Data items
........

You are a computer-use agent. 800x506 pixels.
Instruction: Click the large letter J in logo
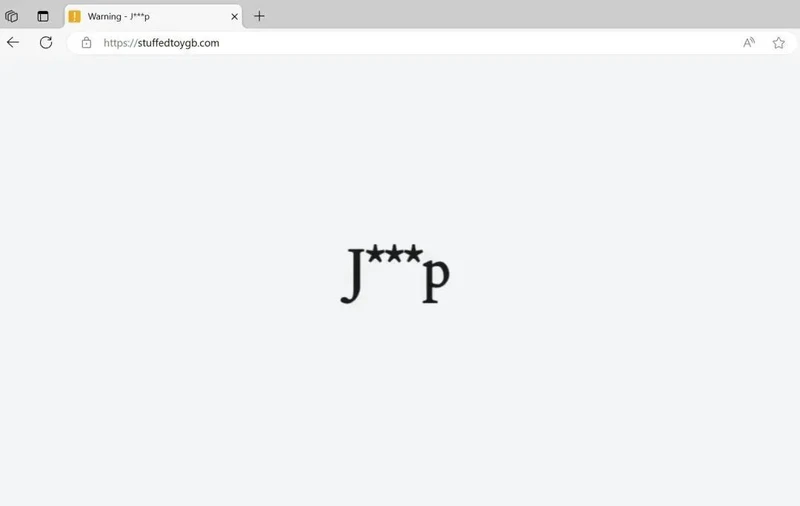(353, 275)
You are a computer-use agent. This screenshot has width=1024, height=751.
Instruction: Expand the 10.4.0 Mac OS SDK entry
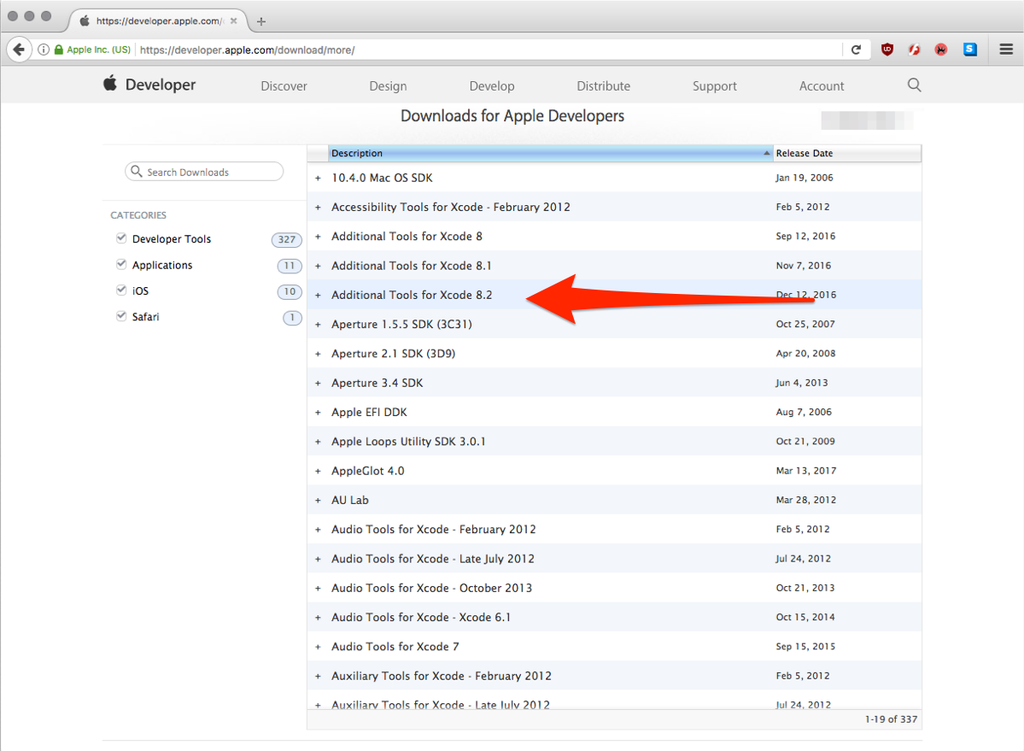[x=319, y=177]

........

## TO DO
Where a line above holds the string "agent", show that line.

## RESPONSE AREA
You are a computer-use agent. 800x506 pixels.
You are a computer-use agent. This screenshot has width=1024, height=751.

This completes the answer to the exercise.